Only in 1980 with the election of Ronald Reagan did individualism have its resurgence. Reagan and his supporters claimed that government was not the solution but the problem; and in his eight presidential years, Reagan oversaw a drastic reduction in federal bureaucracy, a resurgence of the private sector; and most importantly of all, a restoration of the legitimacy of individual judgment, worth, and value.
President Obama has governed a period of radical progressivism in which the power of the state, civil collectivism, and radical anti-individualism have prospered. The Obama Administration has, in the name of civil liberties, rights, and inclusivity, done more damage to the Founding Fathers’ understanding of the Republic (individualism in the name of fulfillment and respect) than any previous president
It is no surprise, then, that Donald Trump has attracted so much support. His adherents are not just followers of his conservative philosophy, but radical anarchists hoping through is presidency to take down the venal, self-serving, elitist institutions of Washington and to replace them by a radical populism.
It is ironic to note that most progressives in their most honest moments will admit to wanting a firearm to protect their families from an increasingly dysfunctional and violent minority; will admit to their squeamishness if not revulsion when viewing videos of an abortion or homosexual sex; or who will reluctantly confess to heretofore submerged religious convictions.

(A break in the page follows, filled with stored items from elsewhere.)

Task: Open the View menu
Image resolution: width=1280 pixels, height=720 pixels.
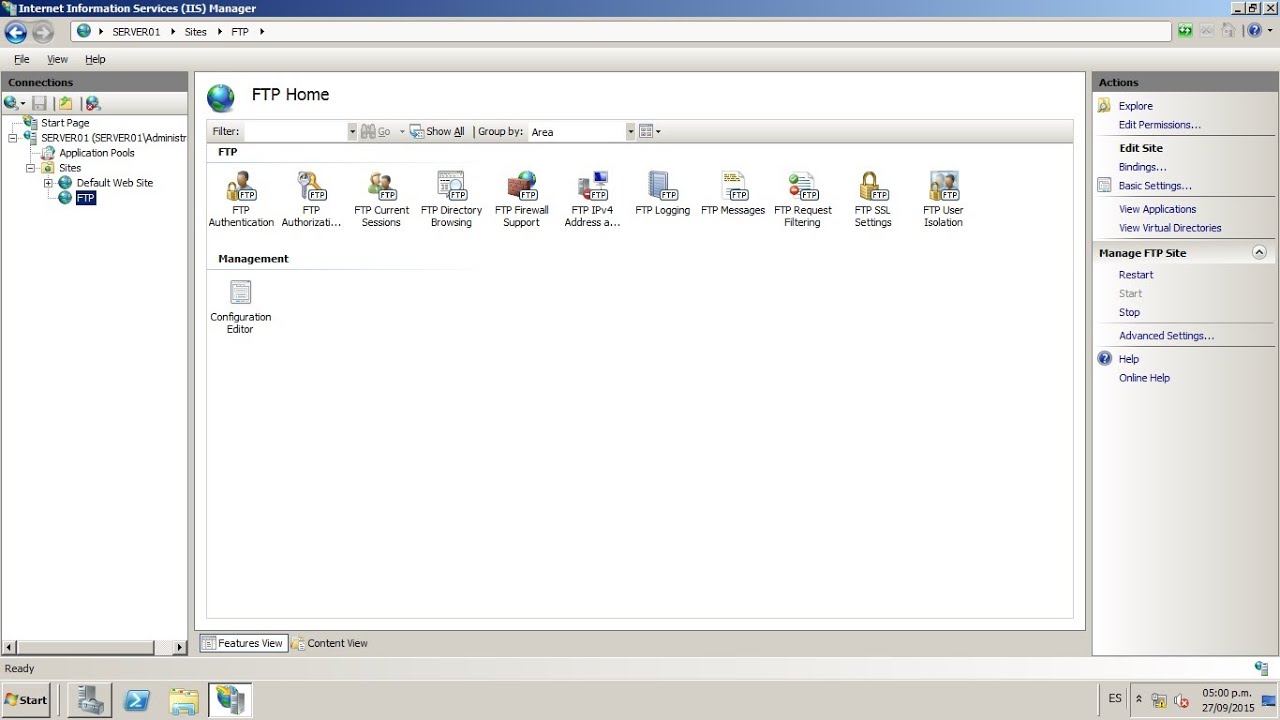Action: (57, 59)
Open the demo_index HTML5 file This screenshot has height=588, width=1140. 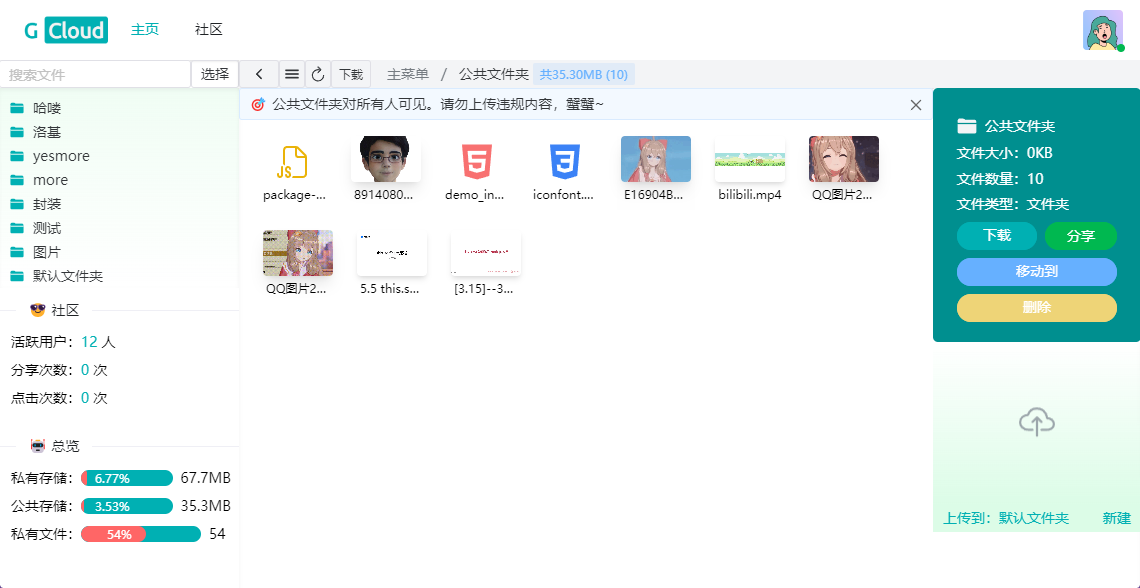coord(476,161)
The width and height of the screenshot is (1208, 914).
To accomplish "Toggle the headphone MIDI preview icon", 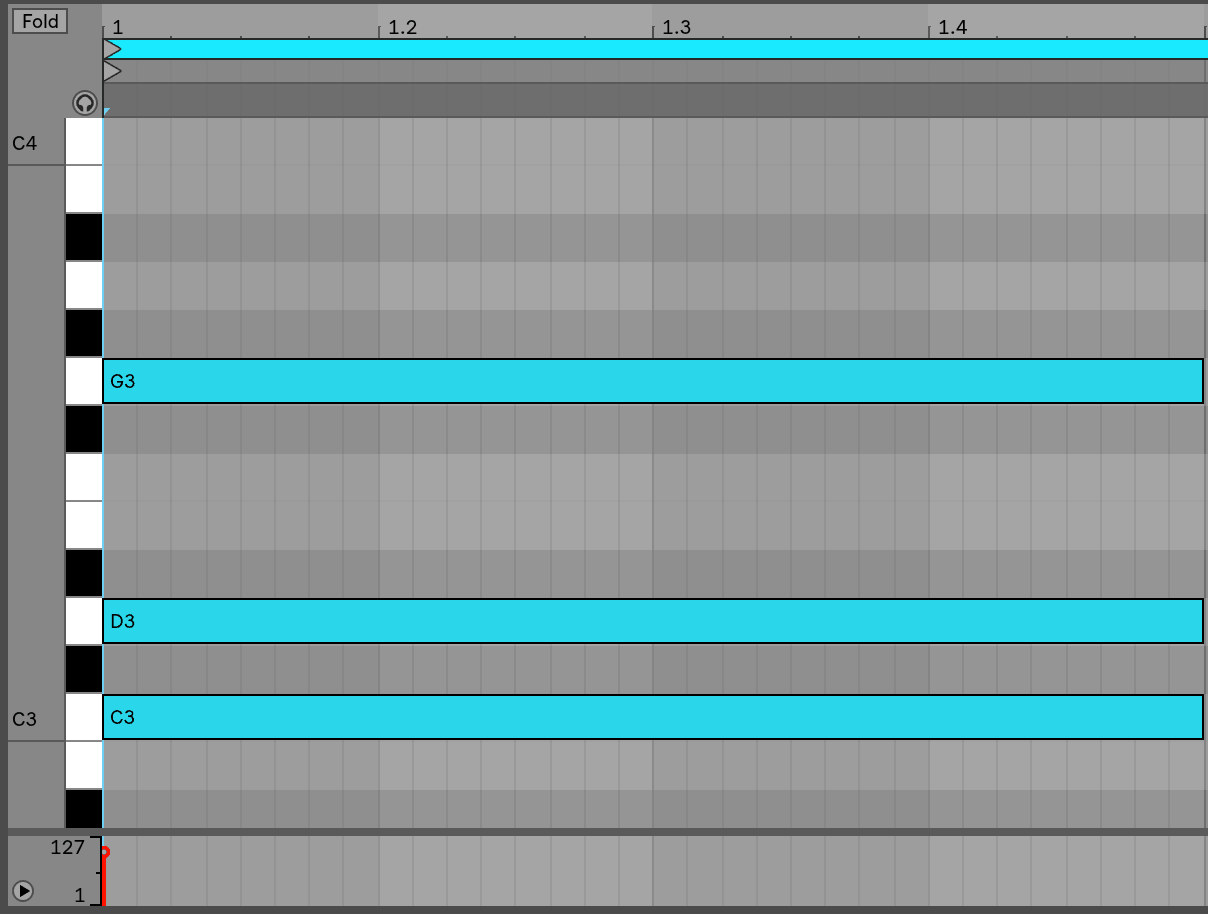I will [x=85, y=102].
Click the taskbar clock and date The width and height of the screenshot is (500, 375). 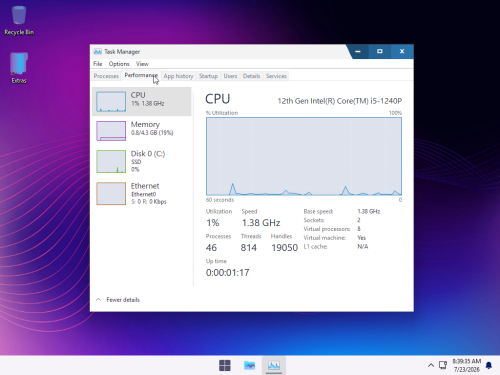pos(467,365)
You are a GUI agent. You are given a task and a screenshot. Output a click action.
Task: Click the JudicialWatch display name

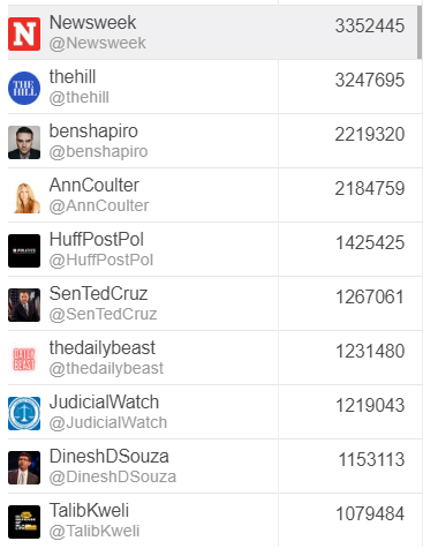click(x=104, y=402)
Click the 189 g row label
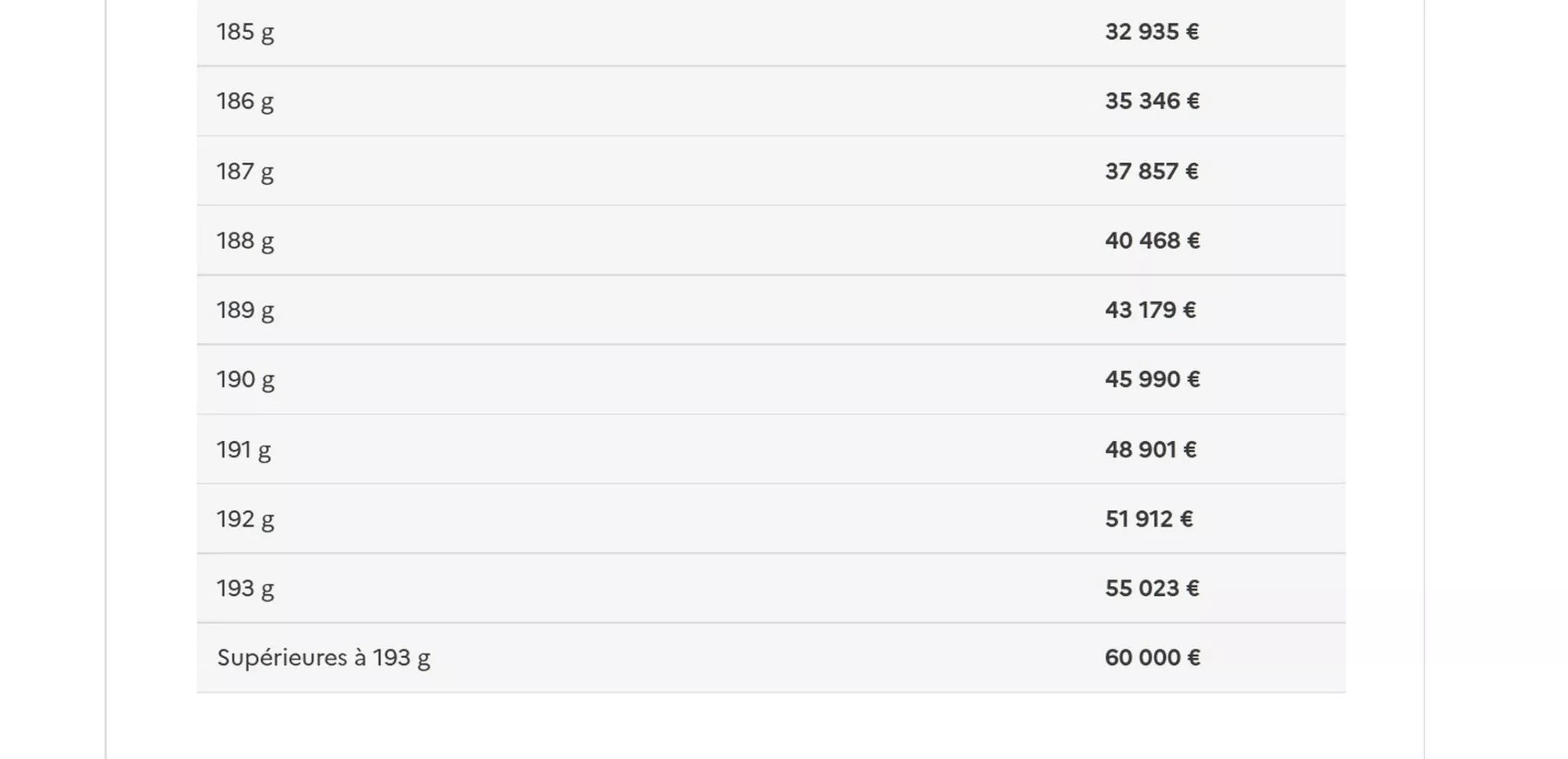Image resolution: width=1568 pixels, height=759 pixels. click(245, 310)
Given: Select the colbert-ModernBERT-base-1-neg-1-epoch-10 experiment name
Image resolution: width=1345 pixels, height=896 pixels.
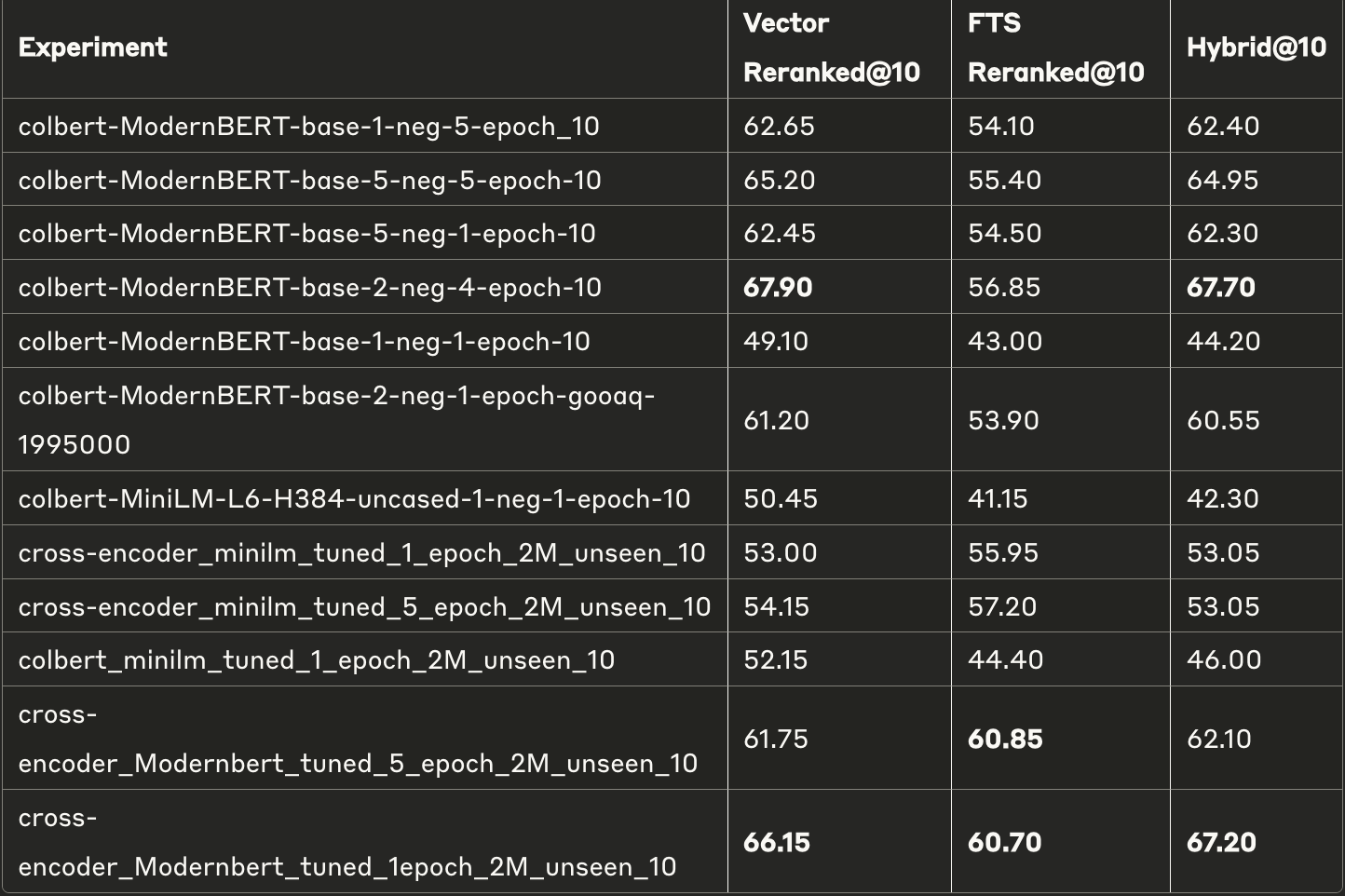Looking at the screenshot, I should pyautogui.click(x=304, y=341).
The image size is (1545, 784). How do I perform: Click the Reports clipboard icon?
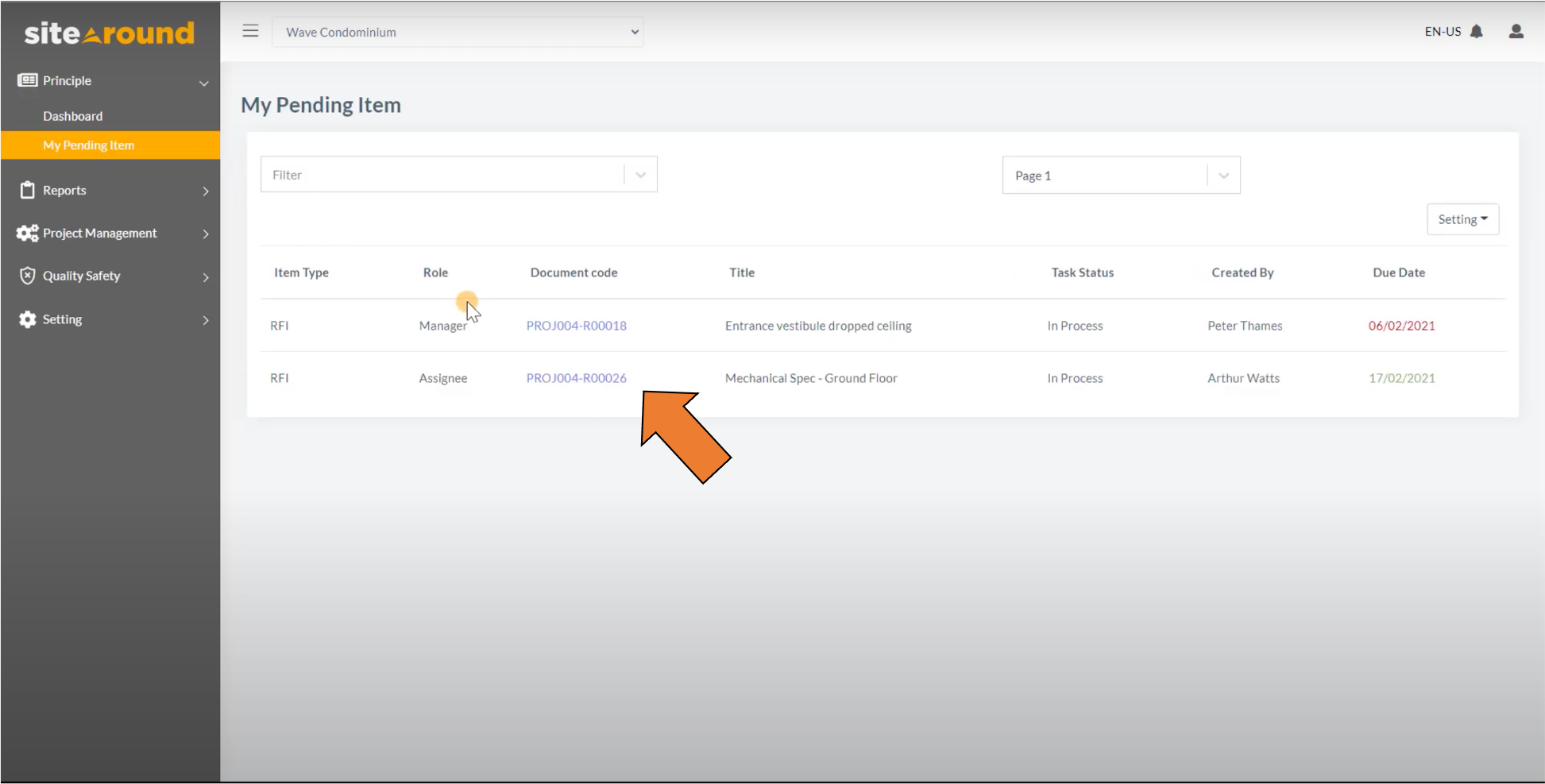(28, 190)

In other words by publicly persisting in their support of a progressive agenda of gun control, gender reform, racial entitlement, reparations, and a secular and expedient view of human life, they admit to their own hypocrisy.
Like it or not, the individual’s personal, subjective views on the origin of life, the morality of abortion and/or the death penalty, convictions about sexual reproduction and behavior do indeed count in any electoral calculus.
Conservatives have never been bashful in expressing their convictions. They resent the overweening influence of the White House and a venal, corrupt Congress. Perhaps more than any other institution they resent the Supreme Court whose nine members have been selected and appointed on the basis of political philosophy and who vote party lines on almost all decisions.
It is time, conservatives say, to return political decisions to the people – to state legislatures, to popular referenda, and to the people themselves. There is no reason why any contentious issue such as abortion, transgender rights, or homosexual activity should be decided in such a restricted venue. It is time, they say to right the political ship, to neuter federal authority and to return important decisions to the electorate.
At the heart of this rebellion is individualism. When Obama by presidential fiat declares bathrooms open to all; when he defies the will of the people on religious liberty and dismisses the legitimate claims of The Little Sisters of the Poor; and when he champions the ‘disaffected’ in their specious and politically motivated claims to ‘justice’, he denies not only the will of the people, but the individual.
The claims to civil rights in what has become an anarchic if not chaotic society are not untouchable and inviolate. Who ever said that the supposed rights of a supposedly aggrieved segment of American society will always and indisputably take precedence over Constitutional precedent and principle?
The current campaign pitting an outspoken advocate for individual rights versus an old-fashioned, unreconstructed product of the defamed and discredited American Left, is no contest. Donald Trump has understood the zeitgeist of America. Hillary Clinton is scrambling to survive.
Individualism is now and has always been at the center of the American ethos. Especially in an age of increasing ethnic, religious, and linguistic separatism, individualism – the expression of deeply felt, personal, subjective convictions – has never been more important.
This election is far more than one between a conservative and a liberal, but between two fundamentally opposed political philosophies. Let’s hope that Donald Trump prevails.